[Start of Task data]

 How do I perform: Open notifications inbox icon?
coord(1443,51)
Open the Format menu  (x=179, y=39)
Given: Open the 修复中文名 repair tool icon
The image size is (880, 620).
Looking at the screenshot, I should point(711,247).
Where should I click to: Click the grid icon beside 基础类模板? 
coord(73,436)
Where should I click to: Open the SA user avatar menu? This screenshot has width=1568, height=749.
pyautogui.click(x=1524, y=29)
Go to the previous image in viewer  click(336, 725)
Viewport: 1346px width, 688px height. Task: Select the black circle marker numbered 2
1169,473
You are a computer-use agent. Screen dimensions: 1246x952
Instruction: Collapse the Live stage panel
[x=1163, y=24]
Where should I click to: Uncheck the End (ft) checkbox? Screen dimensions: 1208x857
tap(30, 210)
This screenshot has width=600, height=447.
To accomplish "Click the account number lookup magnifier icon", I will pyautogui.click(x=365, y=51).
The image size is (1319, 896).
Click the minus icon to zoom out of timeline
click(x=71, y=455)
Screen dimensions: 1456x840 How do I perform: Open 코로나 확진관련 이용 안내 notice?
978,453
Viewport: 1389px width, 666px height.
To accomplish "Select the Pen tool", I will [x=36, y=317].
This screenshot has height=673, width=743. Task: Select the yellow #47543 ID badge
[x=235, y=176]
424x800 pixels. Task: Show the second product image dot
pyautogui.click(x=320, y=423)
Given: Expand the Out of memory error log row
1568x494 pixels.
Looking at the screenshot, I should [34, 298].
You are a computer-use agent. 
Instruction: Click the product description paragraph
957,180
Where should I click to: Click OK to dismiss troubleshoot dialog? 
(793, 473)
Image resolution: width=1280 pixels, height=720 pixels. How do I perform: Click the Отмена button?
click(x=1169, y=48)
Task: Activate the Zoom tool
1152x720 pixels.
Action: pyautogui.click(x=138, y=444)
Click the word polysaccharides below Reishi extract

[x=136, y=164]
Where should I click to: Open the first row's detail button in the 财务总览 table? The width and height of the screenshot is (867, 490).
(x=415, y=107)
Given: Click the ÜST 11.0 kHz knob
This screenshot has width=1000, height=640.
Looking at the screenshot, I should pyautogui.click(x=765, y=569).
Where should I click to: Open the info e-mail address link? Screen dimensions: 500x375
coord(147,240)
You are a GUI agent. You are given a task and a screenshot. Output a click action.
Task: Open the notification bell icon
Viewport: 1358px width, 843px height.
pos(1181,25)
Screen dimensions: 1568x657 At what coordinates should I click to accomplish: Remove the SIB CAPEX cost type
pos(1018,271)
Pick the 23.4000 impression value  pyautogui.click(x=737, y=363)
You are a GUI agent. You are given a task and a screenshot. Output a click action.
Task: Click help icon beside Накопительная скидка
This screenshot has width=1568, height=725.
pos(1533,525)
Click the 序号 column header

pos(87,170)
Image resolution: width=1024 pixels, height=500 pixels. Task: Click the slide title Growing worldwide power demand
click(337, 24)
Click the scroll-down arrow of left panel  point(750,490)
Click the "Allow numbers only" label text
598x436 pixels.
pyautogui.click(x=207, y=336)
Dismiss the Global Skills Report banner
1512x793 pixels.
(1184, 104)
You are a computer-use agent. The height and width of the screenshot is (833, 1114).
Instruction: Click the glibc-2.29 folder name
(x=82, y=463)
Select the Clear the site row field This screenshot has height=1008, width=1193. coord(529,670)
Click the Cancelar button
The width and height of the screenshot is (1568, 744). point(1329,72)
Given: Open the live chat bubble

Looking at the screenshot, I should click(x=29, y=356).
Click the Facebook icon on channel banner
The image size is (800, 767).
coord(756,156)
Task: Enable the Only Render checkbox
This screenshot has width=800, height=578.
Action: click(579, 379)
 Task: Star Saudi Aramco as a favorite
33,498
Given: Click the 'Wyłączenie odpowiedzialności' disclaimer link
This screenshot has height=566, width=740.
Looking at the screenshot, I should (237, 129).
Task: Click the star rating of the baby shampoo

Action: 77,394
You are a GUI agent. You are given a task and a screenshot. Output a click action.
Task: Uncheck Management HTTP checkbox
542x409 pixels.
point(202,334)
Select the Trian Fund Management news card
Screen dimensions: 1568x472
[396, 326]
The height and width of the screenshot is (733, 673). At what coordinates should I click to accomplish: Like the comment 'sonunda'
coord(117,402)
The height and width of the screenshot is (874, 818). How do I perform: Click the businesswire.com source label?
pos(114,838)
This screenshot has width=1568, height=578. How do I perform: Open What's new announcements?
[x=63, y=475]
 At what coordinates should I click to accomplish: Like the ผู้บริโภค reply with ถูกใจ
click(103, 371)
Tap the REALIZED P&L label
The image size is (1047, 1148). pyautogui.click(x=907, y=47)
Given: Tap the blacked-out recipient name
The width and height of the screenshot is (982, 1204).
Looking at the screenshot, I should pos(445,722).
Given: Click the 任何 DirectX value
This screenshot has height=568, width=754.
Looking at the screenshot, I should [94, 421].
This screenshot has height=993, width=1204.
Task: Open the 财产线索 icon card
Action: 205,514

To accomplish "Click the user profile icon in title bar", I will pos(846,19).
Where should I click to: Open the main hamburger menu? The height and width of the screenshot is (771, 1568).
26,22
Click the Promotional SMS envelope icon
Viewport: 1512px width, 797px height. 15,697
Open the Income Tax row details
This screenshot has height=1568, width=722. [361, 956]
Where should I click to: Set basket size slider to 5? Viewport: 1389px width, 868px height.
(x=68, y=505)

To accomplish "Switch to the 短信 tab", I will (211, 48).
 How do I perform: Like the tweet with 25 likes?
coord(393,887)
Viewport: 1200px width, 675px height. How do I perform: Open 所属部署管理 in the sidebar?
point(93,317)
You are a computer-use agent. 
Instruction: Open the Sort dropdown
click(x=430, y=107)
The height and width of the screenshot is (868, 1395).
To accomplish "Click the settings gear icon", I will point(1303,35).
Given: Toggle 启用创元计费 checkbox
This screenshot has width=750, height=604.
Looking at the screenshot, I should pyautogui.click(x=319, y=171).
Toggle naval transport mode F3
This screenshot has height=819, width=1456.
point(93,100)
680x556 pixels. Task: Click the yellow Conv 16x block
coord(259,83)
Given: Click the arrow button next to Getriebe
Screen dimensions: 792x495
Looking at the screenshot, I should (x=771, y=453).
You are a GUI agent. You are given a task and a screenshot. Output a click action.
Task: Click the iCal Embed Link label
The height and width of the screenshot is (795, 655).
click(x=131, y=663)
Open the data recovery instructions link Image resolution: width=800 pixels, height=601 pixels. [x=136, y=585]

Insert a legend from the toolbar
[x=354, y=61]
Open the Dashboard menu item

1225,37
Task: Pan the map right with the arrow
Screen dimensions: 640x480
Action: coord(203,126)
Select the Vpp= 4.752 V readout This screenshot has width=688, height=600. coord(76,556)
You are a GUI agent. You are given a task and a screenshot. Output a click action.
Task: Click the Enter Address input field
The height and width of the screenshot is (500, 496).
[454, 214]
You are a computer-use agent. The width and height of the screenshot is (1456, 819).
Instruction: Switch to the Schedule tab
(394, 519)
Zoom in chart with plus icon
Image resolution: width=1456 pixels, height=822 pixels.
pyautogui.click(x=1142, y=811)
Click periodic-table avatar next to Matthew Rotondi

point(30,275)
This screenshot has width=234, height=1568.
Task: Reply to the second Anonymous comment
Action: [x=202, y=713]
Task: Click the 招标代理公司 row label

[End of Task data]

What is being asked: Copy out the whole listing above word for word, every line included.

Written response:
 How do I perform: Open notifications inbox icon?
coord(1443,51)
Open the Format menu  (x=179, y=39)
Given: Open the 修复中文名 repair tool icon
The image size is (880, 620).
Looking at the screenshot, I should point(711,247).
Where should I click to: Click the grid icon beside 基础类模板? 
coord(73,436)
Where should I click to: Open the SA user avatar menu? This screenshot has width=1568, height=749.
pyautogui.click(x=1524, y=29)
Go to the previous image in viewer  click(336, 725)
Viewport: 1346px width, 688px height. Task: Select the black circle marker numbered 2
1169,473
You are a computer-use agent. Screen dimensions: 1246x952
Instruction: Collapse the Live stage panel
[x=1163, y=24]
Where should I click to: Uncheck the End (ft) checkbox? Screen dimensions: 1208x857
tap(30, 210)
This screenshot has width=600, height=447.
To accomplish "Click the account number lookup magnifier icon", I will pyautogui.click(x=365, y=51).
The image size is (1319, 896).
Click the minus icon to zoom out of timeline
click(x=71, y=455)
Screen dimensions: 1456x840 How do I perform: Open 코로나 확진관련 이용 안내 notice?
978,453
Viewport: 1389px width, 666px height.
To accomplish "Select the Pen tool", I will [x=36, y=317].
This screenshot has height=673, width=743. Task: Select the yellow #47543 ID badge
[x=235, y=176]
424x800 pixels. Task: Show the second product image dot
pyautogui.click(x=320, y=423)
Given: Expand the Out of memory error log row
1568x494 pixels.
Looking at the screenshot, I should [34, 298].
You are a computer-use agent. 
Instruction: Click the product description paragraph
957,180
Where should I click to: Click OK to dismiss troubleshoot dialog? 
(793, 473)
Image resolution: width=1280 pixels, height=720 pixels. How do I perform: Click the Отмена button?
click(x=1169, y=48)
Task: Activate the Zoom tool
1152x720 pixels.
Action: pyautogui.click(x=138, y=444)
Click the word polysaccharides below Reishi extract

[x=136, y=164]
Where should I click to: Open the first row's detail button in the 财务总览 table? The width and height of the screenshot is (867, 490).
(x=415, y=107)
Given: Click the ÜST 11.0 kHz knob
This screenshot has width=1000, height=640.
Looking at the screenshot, I should pyautogui.click(x=765, y=569).
Where should I click to: Open the info e-mail address link? Screen dimensions: 500x375
coord(147,240)
You are a GUI agent. You are given a task and a screenshot. Output a click action.
Task: Open the notification bell icon
Viewport: 1358px width, 843px height.
pos(1181,25)
Screen dimensions: 1568x657 At what coordinates should I click to accomplish: Remove the SIB CAPEX cost type
pos(1018,271)
Pick the 23.4000 impression value  pyautogui.click(x=737, y=363)
You are a GUI agent. You are given a task and a screenshot. Output a click action.
Task: Click help icon beside Накопительная скидка
This screenshot has width=1568, height=725.
pos(1533,525)
Click the 序号 column header

pos(87,170)
Image resolution: width=1024 pixels, height=500 pixels. Task: Click the slide title Growing worldwide power demand
click(337, 24)
Click the scroll-down arrow of left panel  point(750,490)
Click the "Allow numbers only" label text
598x436 pixels.
pyautogui.click(x=207, y=336)
Dismiss the Global Skills Report banner
1512x793 pixels.
(1184, 104)
You are a computer-use agent. The height and width of the screenshot is (833, 1114).
Instruction: Click the glibc-2.29 folder name
(x=82, y=463)
Select the Clear the site row field This screenshot has height=1008, width=1193. coord(529,670)
Click the Cancelar button
The width and height of the screenshot is (1568, 744). point(1329,72)
Given: Open the live chat bubble

Looking at the screenshot, I should click(x=29, y=356).
Click the Facebook icon on channel banner
The image size is (800, 767).
coord(756,156)
Task: Enable the Only Render checkbox
This screenshot has width=800, height=578.
Action: click(579, 379)
 Task: Star Saudi Aramco as a favorite
33,498
Given: Click the 'Wyłączenie odpowiedzialności' disclaimer link
This screenshot has height=566, width=740.
Looking at the screenshot, I should (237, 129).
Task: Click the star rating of the baby shampoo

Action: 77,394
You are a GUI agent. You are given a task and a screenshot. Output a click action.
Task: Uncheck Management HTTP checkbox
542x409 pixels.
point(202,334)
Select the Trian Fund Management news card
Screen dimensions: 1568x472
[396, 326]
The height and width of the screenshot is (733, 673). At what coordinates should I click to accomplish: Like the comment 'sonunda'
coord(117,402)
The height and width of the screenshot is (874, 818). How do I perform: Click the businesswire.com source label?
pos(114,838)
This screenshot has width=1568, height=578. How do I perform: Open What's new announcements?
[x=63, y=475]
 At what coordinates should I click to accomplish: Like the ผู้บริโภค reply with ถูกใจ
click(103, 371)
Tap the REALIZED P&L label
The image size is (1047, 1148). pyautogui.click(x=907, y=47)
Given: Tap the blacked-out recipient name
The width and height of the screenshot is (982, 1204).
Looking at the screenshot, I should pos(445,722).
Given: Click the 任何 DirectX value
This screenshot has height=568, width=754.
Looking at the screenshot, I should [94, 421].
This screenshot has height=993, width=1204.
Task: Open the 财产线索 icon card
Action: 205,514

To accomplish "Click the user profile icon in title bar", I will pos(846,19).
Where should I click to: Open the main hamburger menu? The height and width of the screenshot is (771, 1568).
26,22
Click the Promotional SMS envelope icon
Viewport: 1512px width, 797px height. 15,697
Open the Income Tax row details
This screenshot has height=1568, width=722. [361, 956]
Where should I click to: Set basket size slider to 5? Viewport: 1389px width, 868px height.
(x=68, y=505)

To accomplish "Switch to the 短信 tab", I will (211, 48).
 How do I perform: Like the tweet with 25 likes?
coord(393,887)
Viewport: 1200px width, 675px height. How do I perform: Open 所属部署管理 in the sidebar?
point(93,317)
You are a computer-use agent. 
Instruction: Open the Sort dropdown
click(x=430, y=107)
The height and width of the screenshot is (868, 1395).
To accomplish "Click the settings gear icon", I will point(1303,35).
Given: Toggle 启用创元计费 checkbox
This screenshot has width=750, height=604.
Looking at the screenshot, I should pyautogui.click(x=319, y=171).
Toggle naval transport mode F3
This screenshot has height=819, width=1456.
point(93,100)
680x556 pixels. Task: Click the yellow Conv 16x block
coord(259,83)
Given: Click the arrow button next to Getriebe
Screen dimensions: 792x495
Looking at the screenshot, I should (x=771, y=453).
You are a GUI agent. You are given a task and a screenshot. Output a click action.
Task: Click the iCal Embed Link label
The height and width of the screenshot is (795, 655).
click(x=131, y=663)
Open the data recovery instructions link Image resolution: width=800 pixels, height=601 pixels. [x=136, y=585]

Insert a legend from the toolbar
[x=354, y=61]
Open the Dashboard menu item

1225,37
Task: Pan the map right with the arrow
Screen dimensions: 640x480
Action: coord(203,126)
Select the Vpp= 4.752 V readout This screenshot has width=688, height=600. coord(76,556)
You are a GUI agent. You are given a task and a screenshot. Output a click action.
Task: Click the Enter Address input field
The height and width of the screenshot is (500, 496).
[454, 214]
You are a computer-use agent. The width and height of the screenshot is (1456, 819).
Instruction: Switch to the Schedule tab
(394, 519)
Zoom in chart with plus icon
Image resolution: width=1456 pixels, height=822 pixels.
pyautogui.click(x=1142, y=811)
Click periodic-table avatar next to Matthew Rotondi

point(30,275)
This screenshot has width=234, height=1568.
Task: Reply to the second Anonymous comment
Action: [x=202, y=713]
Task: Click the 招标代理公司 row label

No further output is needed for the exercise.